Mark Collier, the COO of the OpenStack Foundation was quoted in Forbes as saying, “We look forward to innovative contributions from [Oracle’s] many domain experts, as we continue to pursue the vision of a common cloud management platform.”
Oracle could change the cloud simply by integrating Oracle Solaris into OpenStack. This gives administrators the ability to implement the Oracle hypervisor and manage Oracle VMs. Oracle would allow for better compute resource management as well. Oracle Compute Cloud and OpenStack Nova would work flawlessly alongside each other and allow for a constant stream of computational power being available on demand. The processes can be used to launch virtual machines on the fly or a variety of any other data crunching tasks.

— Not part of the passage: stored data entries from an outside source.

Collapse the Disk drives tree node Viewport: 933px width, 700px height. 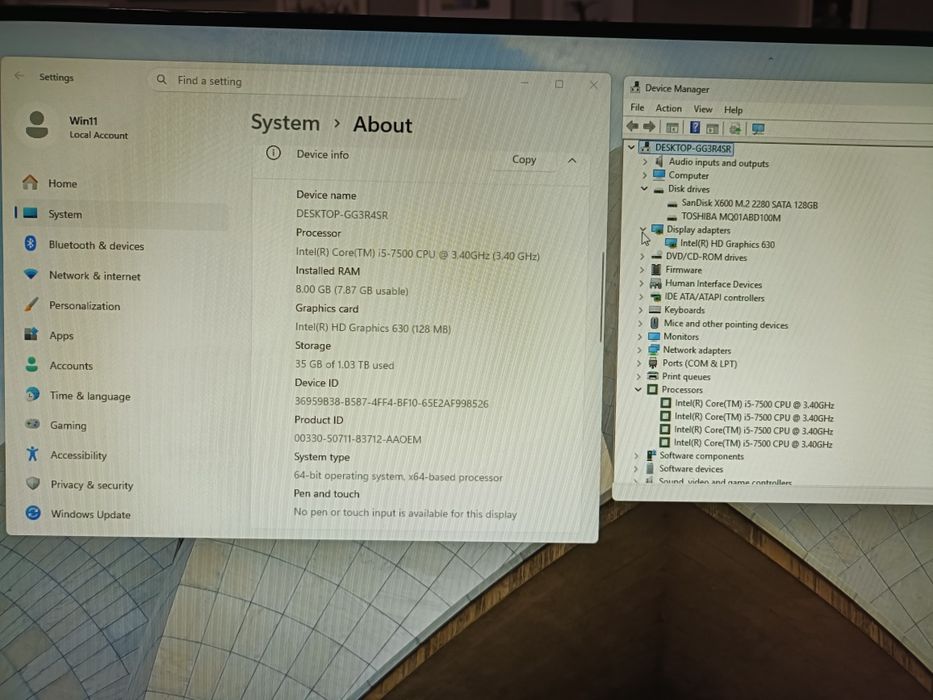pyautogui.click(x=644, y=188)
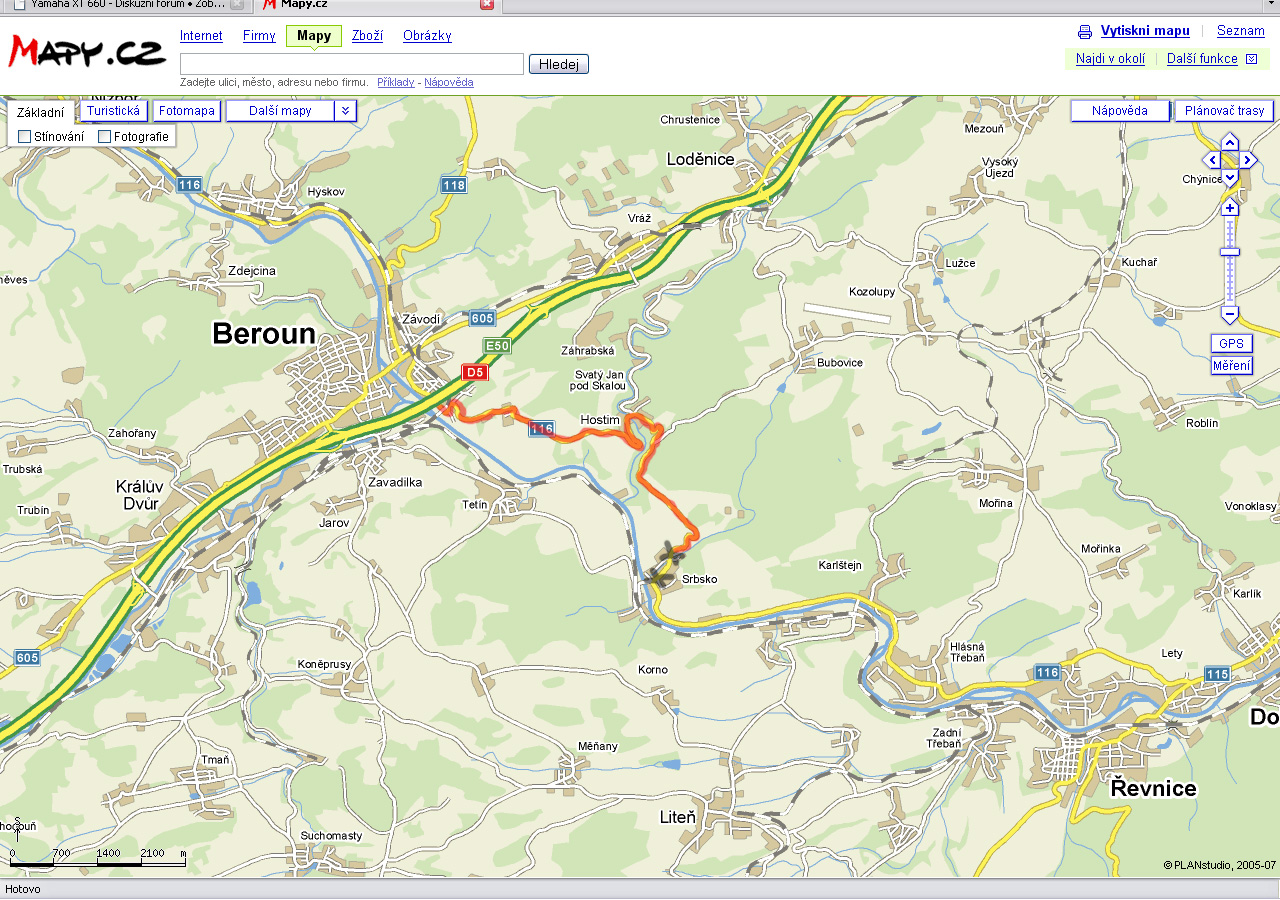Zoom in with the plus button
This screenshot has width=1280, height=900.
click(1230, 208)
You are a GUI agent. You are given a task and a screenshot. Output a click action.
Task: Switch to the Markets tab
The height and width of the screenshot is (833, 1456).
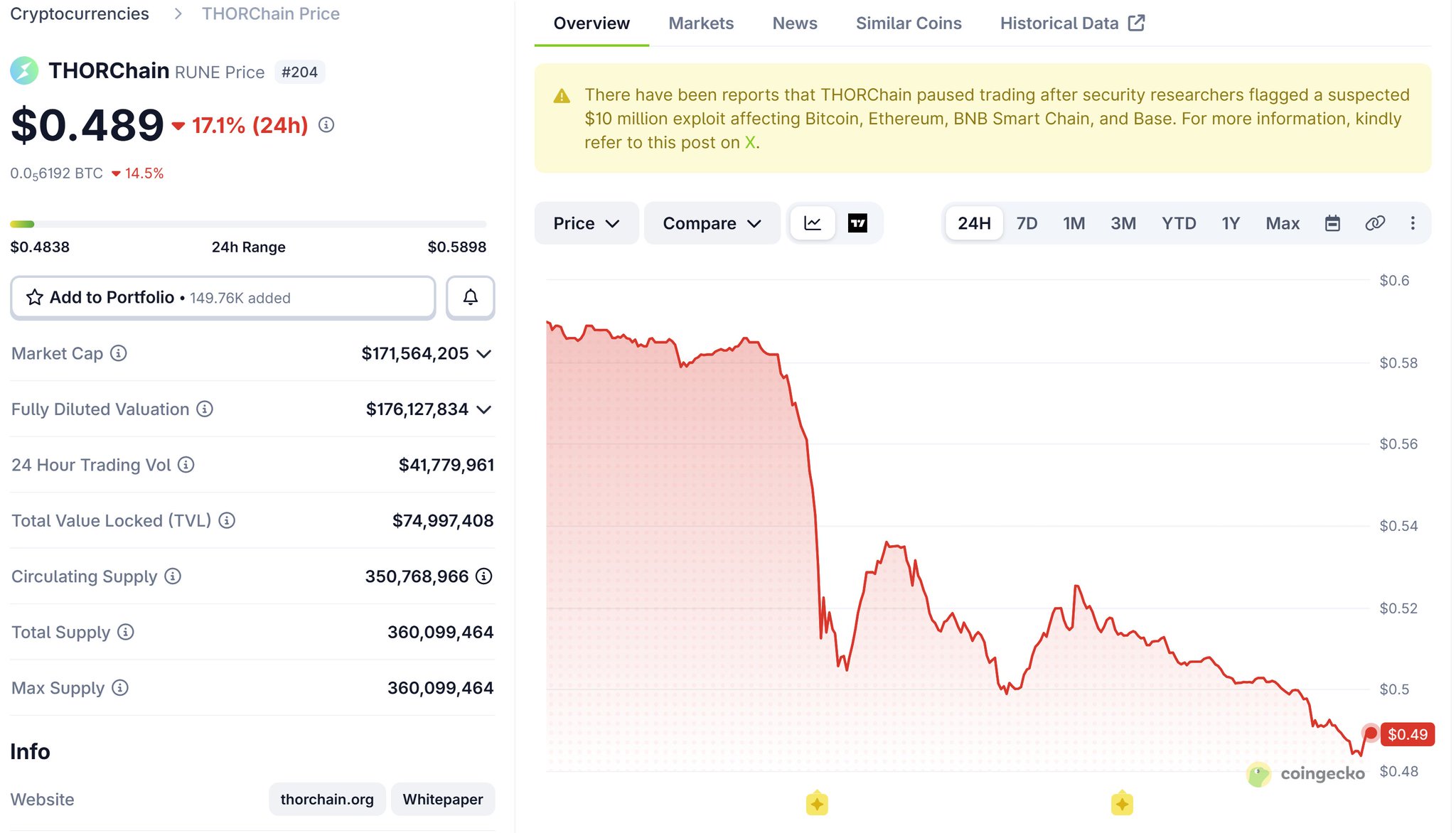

Once Oracle makes its footprint in the OpenStack project, businesses will be able to better use the programs that they already use much more quickly and with less technical overhead. This will also enables the opportunity for a business to save on IT infrastructure costs. Oracle looks to re-invent the Infrastructure as a Service model within corporate offices all across the world with their contribution. Oracle will also ensure that OpenStack is compatible with the Oracle Virtual Compute Appliance, Oracle ZS3 Series and Pillar Axiom storage systems, and StorageTek tape systems.